Gubernur Sumatra Utara memastikan bahwa bantuan beras sebanyak 30 ton untuk korban banjir di Kota Medan dari Uni Emirat Arab tidak akan dikembalikan. Bantuan tersebut akan disalurkan kepada masyarakat yang terkena dampak bencana melalui organisasi Muhammadiyah, dengan dukungan dari Pemerintah Pusat.
Bobby Nasution menjelaskan bahwa Pemko Medan akan menyerahkan bantuan ini kepada Muhammadiyah yang memiliki peran untuk menyalurkannya. Hal ini dilakukan setelah mendapatkan persetujuan yang diperlukan untuk memastikan bantuan sampai kepada mereka yang membutuhkan.
Bobby mengatakan, bantuan ini berasal dari organisasi non-pemerintah dan bukan merupakan bantuan antar negara, sehingga mekanisme penyalurannya pun berbeda dengan bantuan resmi yang biasanya ditangani oleh pemerintah.

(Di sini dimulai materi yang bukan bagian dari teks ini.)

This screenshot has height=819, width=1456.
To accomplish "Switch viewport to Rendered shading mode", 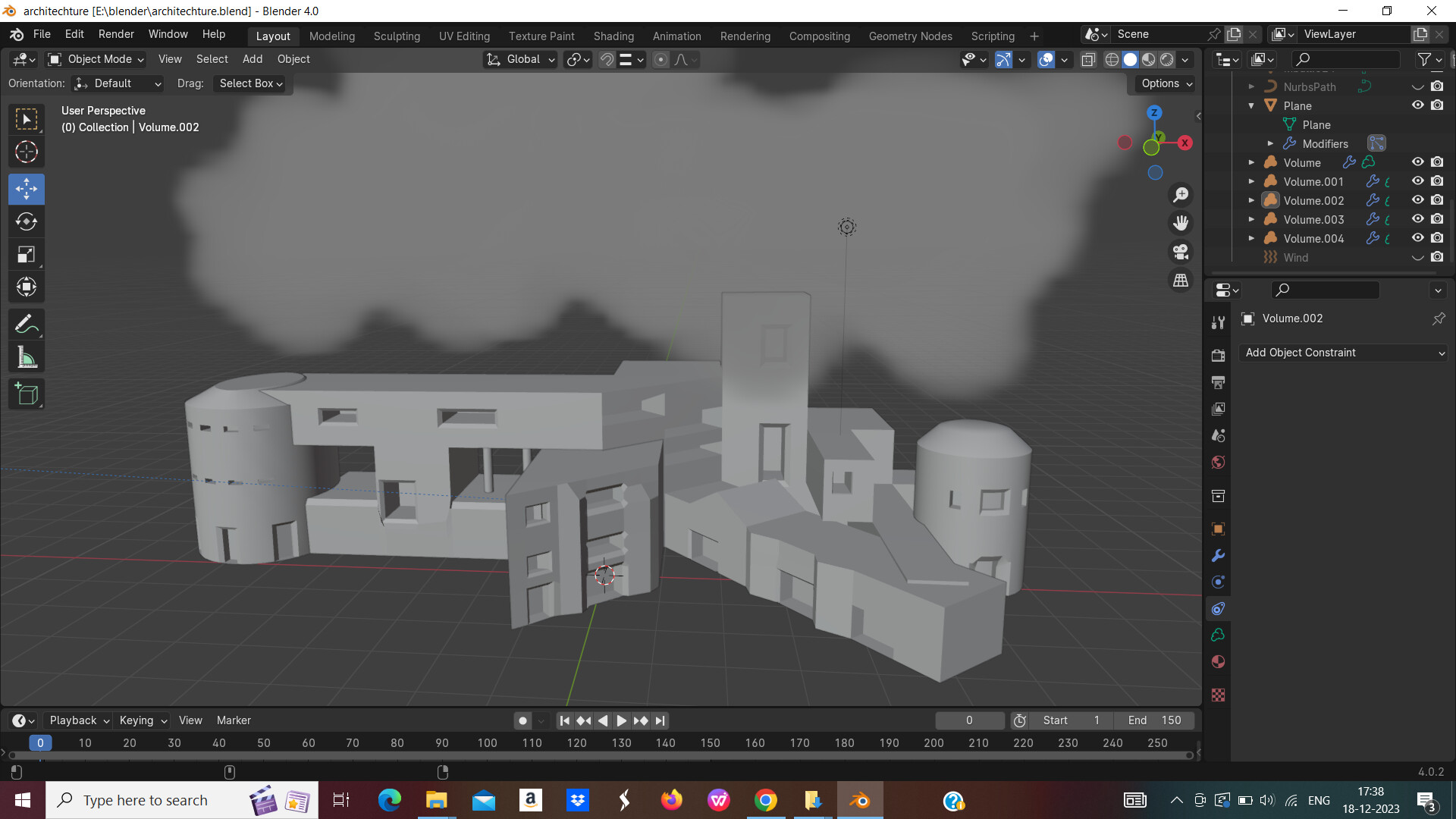I will pyautogui.click(x=1166, y=59).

Penjelasan Mengenai Sumber dan Penyaluran Bantuan
Bobby Nasution menegaskan bahwa bantuan dari Uni Emirat Arab tidak termasuk dalam kategori government to government (G to G) alias antar pemerintah. Bantuan ini berasal dari organisasi non-pemerintah di UEA dan disalurkan melalui organisasi Bulan Sabit Merah yang bekerja sama dengan Pemko Medan.
Ia menyatakan bahwa bantuan yang diterima serupa dengan bantuan dari Palang Merah Indonesia. Oleh karena itu, penyaluran bantuan tersebut akan dilakukan oleh Muhammadiyah sebagai lembaga yang berfungsi di tingkat lokal.

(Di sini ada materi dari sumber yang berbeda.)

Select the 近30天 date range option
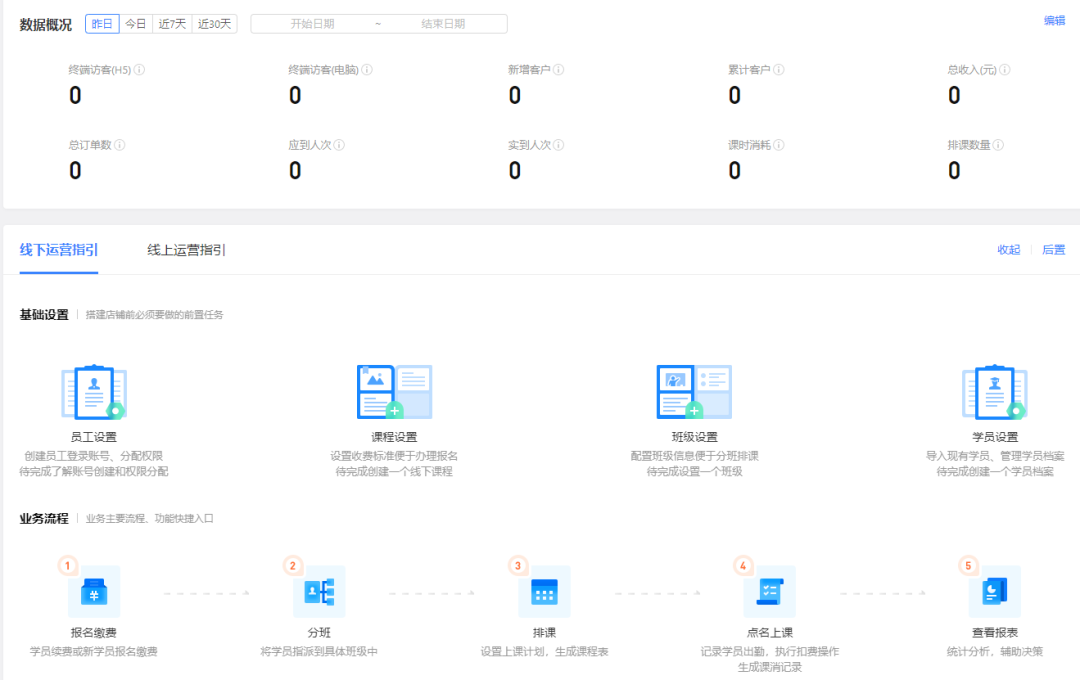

Sekarang, semua logistik dari bantuan itu telah berada di gudang Muhammadiyah dan siap untuk disalurkan kepada para korban banjir. Prosedur teknis penyaluran akan dilakukan sesuai dengan mekanisme yang telah ditetapkan.
Proses Mechanical Serta Kewenangan Pemerintah Daerah
Bobby menjelaskan bahwa untuk bantuan internasional yang bersifat G to G, proses penerimaan dan penyaluran sepenuhnya menjadi tanggung jawab Pemerintah Pusat. Dalam hal ini, pemerintah daerah hanya berfungsi sebagai penerima dan penyalur sesuai dengan arahan dari pusat.
Pelibatan Muhammadiyah dalam penyaluran bantuan ini mencerminkan bahwa kepada NGO lokal diberikan wewenang untuk melakukan distribusi, sehingga bermanfaat langsung bagi masyarakat yang terdampak. Hal ini juga menunjukkan sinergi antara pemerintah daerah dan organisasi masyarakat sipil.
“Karena bantuan ini dari NGO kita diperbolehkan menerima, dan akan disalurkan oleh NGO di sini,” imbuhnya dengan tegas sebagai penjelasan lebih lanjut mengenai prosedur yang ada.
Polemik Terkait Keputusan Pengembalian Bantuan
Sebelumnya, keputusan Pemko Medan untuk mengembalikan bantuan ini sempat menimbulkan berbagai polemik. Bantuan yang tidak hanya berjumlah beras, tetapi juga mencakup paket sembako, perlengkapan bayi, dan perlengkapan ibadah, telah dipikirkan secara matang oleh pihak terkait.
Wali Kota Medan, Rico Waas, mengungkapkan bahwa keputusan untuk mengembalikan bantuan ini setelah melakukan koordinasi dengan Badan Nasional Penanggulangan Bencana (BNPB). Keberadaan bantuan-bantuan lain dari pemerintah pusat menjadi alasan utama dalam keputusan tersebut.
Rico juga menyatakan bahwa seiring dengan kemampuan pemerintah untuk memenuhi kebutuhan masyarakat yang terdampak, ada baiknya bantuan tersebut disalurkan kembali kepada pihak penerima di UEA. Penjelasan ini memberikan pemahaman lebih dalam mengenai situasi yang berlangsung dalam konteks penanganan bencana.